Forum Moderators: open
I'm about to re-build one of our sites which is about 85k pages... 65k or so are genuine unique content, and one of the things I was going to do this build was to add a 'Printer Version' of the main content pages..
Is Google going to [not-mind/ignore/penalize] 65k pairs of similar content (they won't obviously be exactly the same, but the bulk of the text will be)
While I'm at it, how many times would be too many? The apache mod_perl site, httpd.apache.org for example has html/pdf/pod versions of most pages..
Cheers, J. :)
1 If in the printable version you are leaving text menus and other text bits that in itself may produce a 10% difference (rule of thumb) that would negate a problem.
2 Do you really want Google to index the (usually not very viewer attractive or navigable) print versions? Why not just pop them all in a /printversion/ directory and ban bots from it?

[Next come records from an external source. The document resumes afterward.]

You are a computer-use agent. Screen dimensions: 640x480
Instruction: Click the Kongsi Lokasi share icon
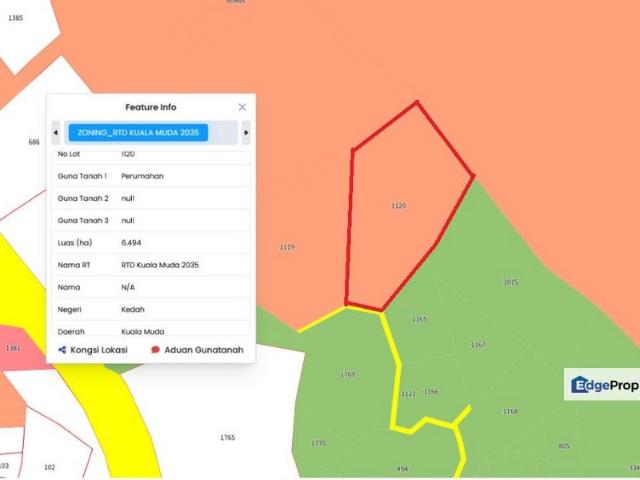pyautogui.click(x=62, y=350)
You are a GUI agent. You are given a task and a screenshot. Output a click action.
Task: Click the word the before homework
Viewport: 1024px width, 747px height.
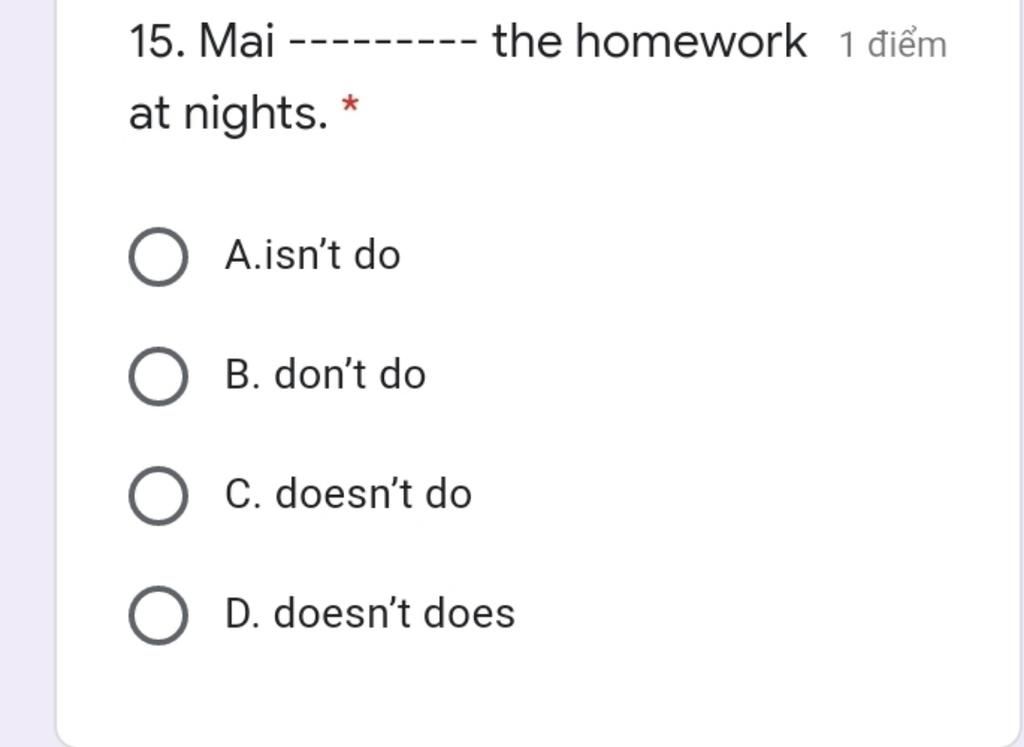(x=527, y=41)
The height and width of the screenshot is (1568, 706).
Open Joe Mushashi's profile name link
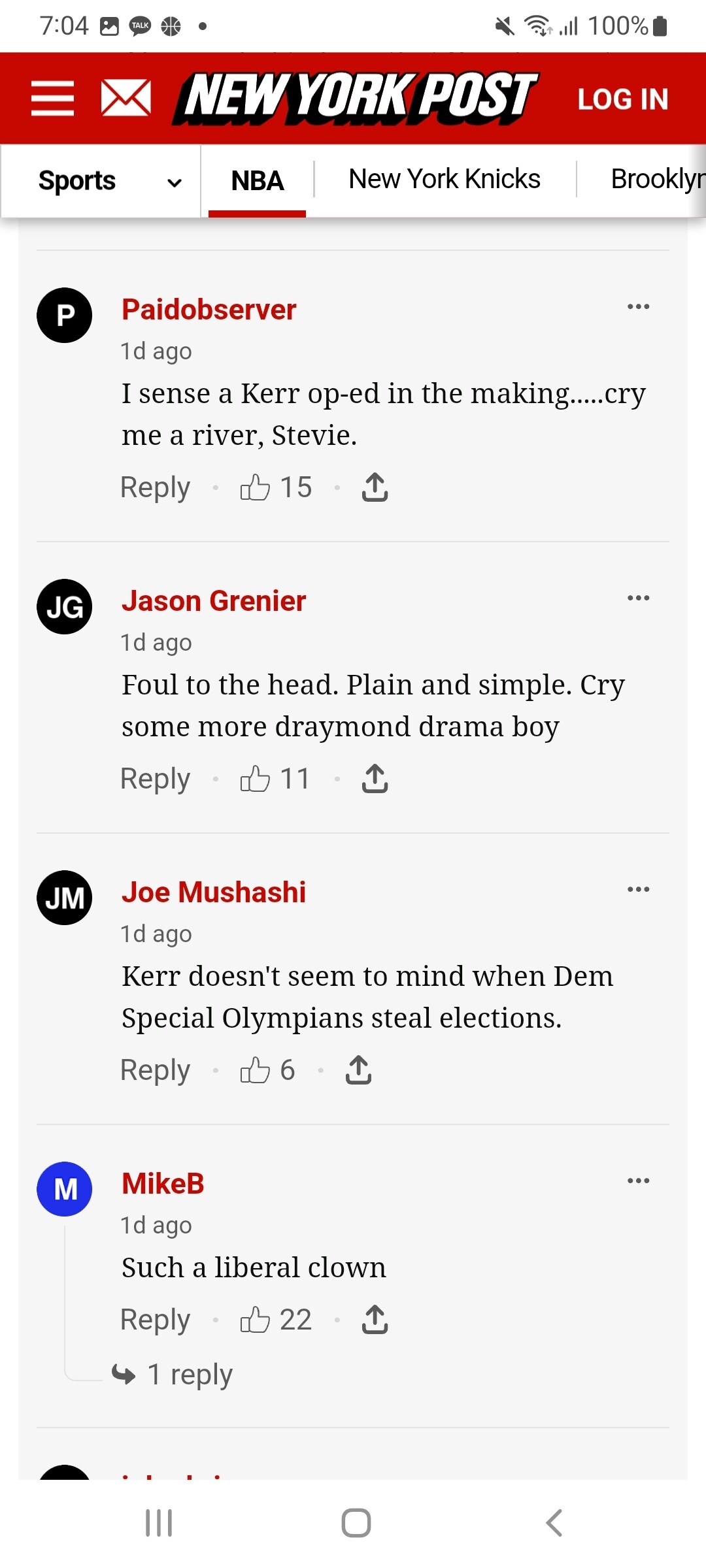tap(214, 892)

[edited by: deejay at 1:20 am (utc) on Feb. 27, 2003]
I've been wanting to put the 'printable page' feature on some of our clients sites for a while now because I've often thought that the version of the page that is printable could carry a list of (search engine optimized) article keywords and nobody would ever notice unless they did a really careful check.

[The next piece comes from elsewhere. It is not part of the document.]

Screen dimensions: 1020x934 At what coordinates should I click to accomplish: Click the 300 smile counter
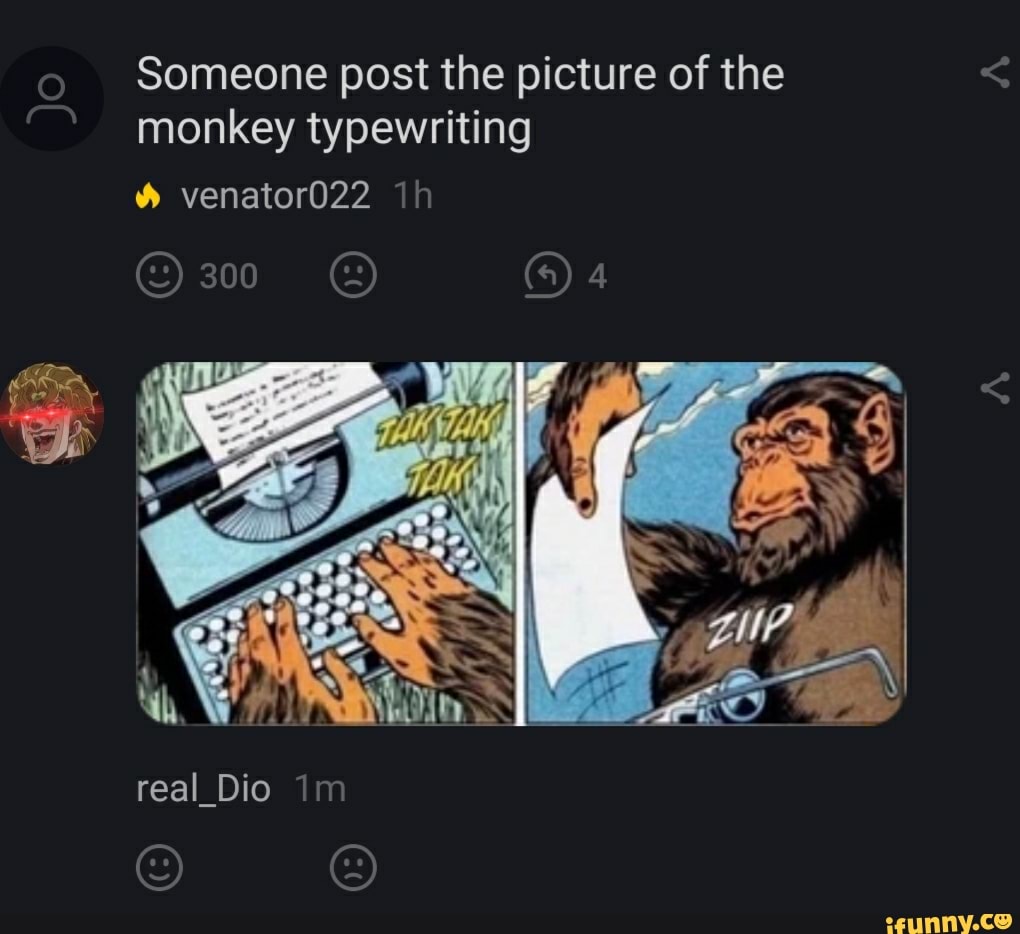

that in itself may produce a 10% difference
I wondered about this.. but our spider ignores link content when it produces the page-snapshots.. Infact printable versions are the reason I'm having to add duplicate content spotting to our algo and they become very easy to spot when you ignore links..
hmpphf,
Sadly I'm moving from a currently printable template to a fancy streatchy one.. (I'm not the designer, I just build the things!) Well done on the w3c score though :)
Macguru, deejay,
I hadn't thought of robots.txt's.. thanks..

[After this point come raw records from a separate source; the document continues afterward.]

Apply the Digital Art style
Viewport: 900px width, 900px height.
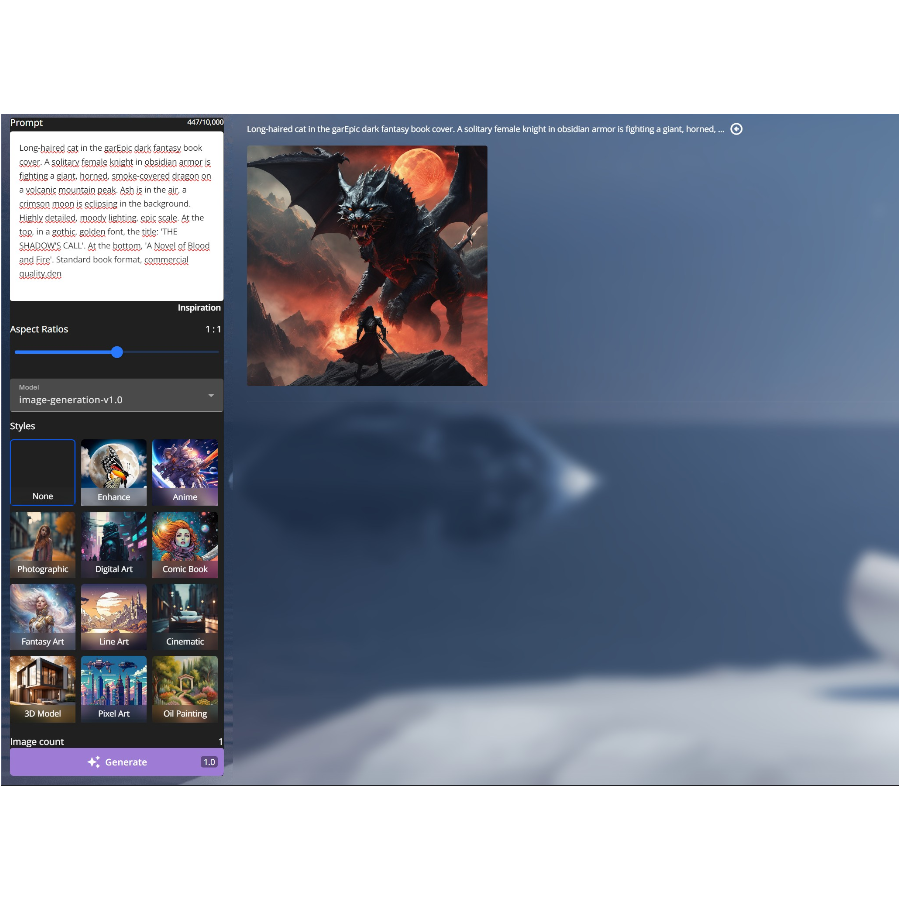click(x=114, y=544)
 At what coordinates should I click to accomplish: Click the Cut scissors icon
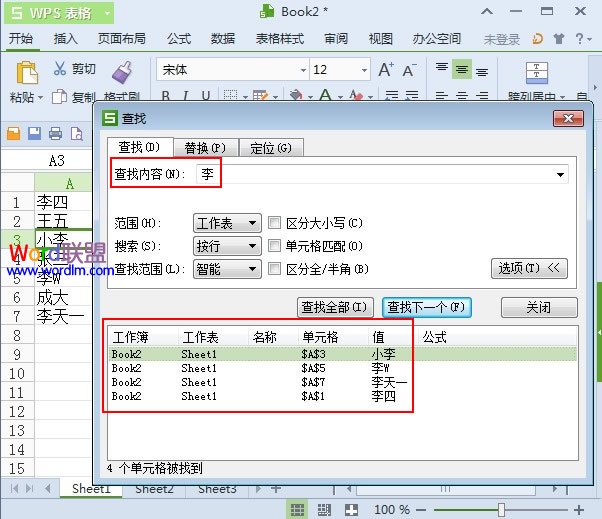pos(60,69)
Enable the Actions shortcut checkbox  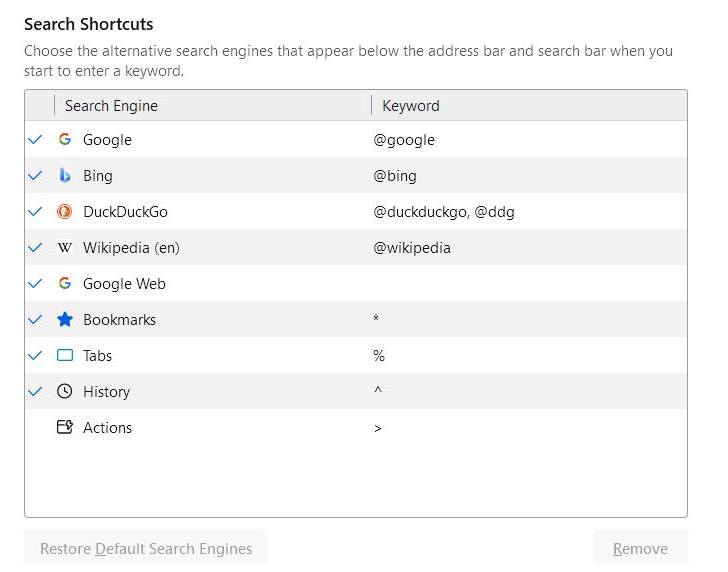(35, 427)
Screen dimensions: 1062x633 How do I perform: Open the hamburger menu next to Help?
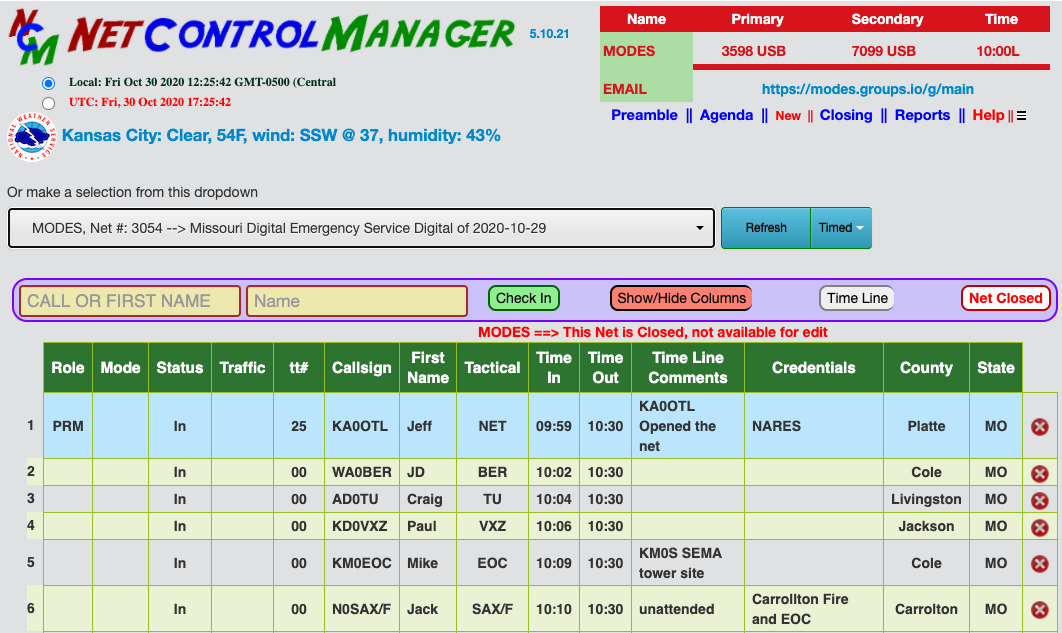[1021, 116]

dare I try it? (it would increase the latent PR by about 1/2 ;) - but not sure that it'll benefit me.. ) .. I've got about 12hrs to decide before I re-mill.. grrr.. decisions decisions ;)
ugly "print" version being the only one listed in Google
I'm banking on the print version having lower PR than it's counterpart and being the one getting dropped, but it is a risk...
I'll build them, and as you suggest - put them in a folder, that way I can easily decide later whether GB gets to read them..
Thanks y'all for the help :)
[google.com...]
Wikipedia allows 1 page to redirect to another, but it still leaves you at the URL of the original request.
For example, if you go to [wikipedia.org...] it redirects you to the page for 'open source' (it should be two words). The only difference between the 'opensource' page and the 'open source' page is that one says '(Redirected from OpenSource)'.
Wikipedia is well liked by Google. It seems that it is not penalized for this, and only 1 of these pages is in the cache. Both pages contain the meta information
<meta name="robots" content="index,follow">
So, how does Google know which page to drop? Could it be based on pagerank? Less incoming links?